Document text
So if the US is in a spot, Europe has a major dilemma. Europe needs the increase to IMF funds because it needs the rest of the world, via the IMF, to help bail out Eastern Europe. Western European banks are on the hook for huge loans to the developing East, and those loans are seriously under threat. But if the only way this can be achieved is to give the BRICs more voting power and/or issue SDR bonds then both ways Europe loses.
It is thus also no surprise that France has suggested the remaining US$200bn of unpledged emergency funds could come from the US, EU and Japan all upping their contributions from US$100bn to US$160bn, with China adding the last US$20bn.
For China, however, the SDR bond issue is probably a godsend the Chinese did not expect in such a short space of time. China has already slowly been diversifying out of US dollars, but at the same time being careful not to upset the reserve currency. China has, after all, billions invested in US dollars so neither does it want to see the greenback collapse overnight.
What China can do is redirect new reserves. On Friday, China announced its current account surplus had jumped from US$371.8bn in 2007 to US$426.1bn in 2008. Its foreign exchange reserves totalled US$1.954 trillion at the end of March 2009, up from US$1.946 trillion in December. China has stopped exclusively buying US dollar debt and has begun diversifying into other assets.
Those assets include euro and yen, as well as hard commodities like copper, foreign mines and mining companies (think OZ, Rio Tinto) and, apparently, gold.

What is asked
[1] Copy out the passage on IMF funding and China's reserves from "So if the US" up to and including "ways Europe loses.".
[2] According to the passage on IMF funding and China's reserves, what did China's foreign exchange reserves total at the end of March 2009?
[3] Proceed with the passage on IMF funding and China's reserves, writing on from its final sentence.

Given material
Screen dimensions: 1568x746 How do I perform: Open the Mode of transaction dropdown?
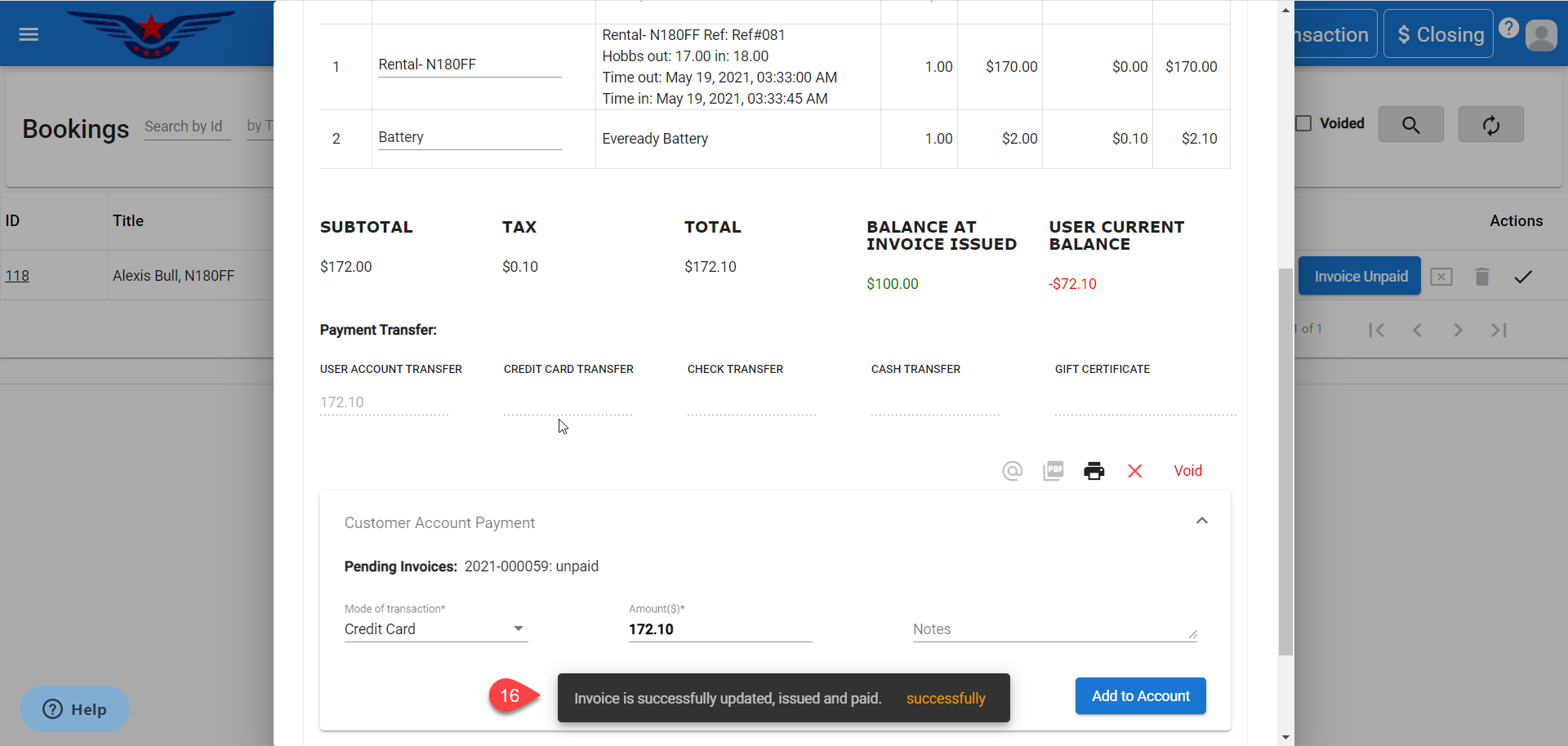pos(435,629)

Answers to each task
[1]
So if the US is in a spot, Europe has a major dilemma. Europe needs the increase to IMF funds because it needs the rest of the world, via the IMF, to help bail out Eastern Europe. Western European banks are on the hook for huge loans to the developing East, and those loans are seriously under threat. But if the only way this can be achieved is to give the BRICs more voting power and/or issue SDR bonds then both ways Europe loses.

[2] US$1.954 trillion.

[3]
According to a report issued by a Chinese newsagency on Friday, China has increased its gold reserves to 1054 tonnes. That’s 76% more than the 600 tonnes reported at the end of March – a figure which has remained unchanged since 2002. The figure makes China the world’s fifth largest holder of gold, ahead of Switzerland. And all achieved without the rest of the world even knowing about it.
The assumption is that China has avoided buying any gold in the traditional international market so as not to inflate the price. China is, after all, the world’s largest producer of gold, representing 12.2% of world output. It recently overtook the US with 9.9%. Beyond that, it is assumed the Chinese authorities have been buying up metal from domestic sources such as scrap, and otherwise on the Shanghai gold market. While US dollar gold has been wavering, the Shanghai gold price has pushed up to levels which usually see demand fall away. But traders in Hong Kong report the Shanghai market remains well-bid by an “unknown” buyer.
The world has long been expecting China to lift its proportion of gold reserves. This is one reason, among others, there are plenty of gold bulls out there. The “old world” holds the majority of the world’s gold reserves, most of which ended up in Fort Knox under the Bretton Woods agreement. That agreement saw the world’s major economies of the day peg their currencies to the US dollar which in turn was pegged to gold. Bretton Woods was abandoned in 1971, and today European central banks agree to sell gold reserves only under a quota system.
Gold was once the representation of economic and thus currency power. China chose to peg its currency to the US dollar to avoid the mistakes by the Asian tiger economies in the 1990s which led to the Asian Currency Crisis. Now it is trying to carefully ease itself away from the peg, but not too quickly as to impact severely on its own export industry. The G7 is encouraging China to revalue the renminbi so as to bring greater balance to world trade.
Gold has now regained its status as the safe haven, and the more a currency is backed by gold the safer it is. This concept is not lost on China. China is becoming more and more powerful by the day.
How’s your Mandarin?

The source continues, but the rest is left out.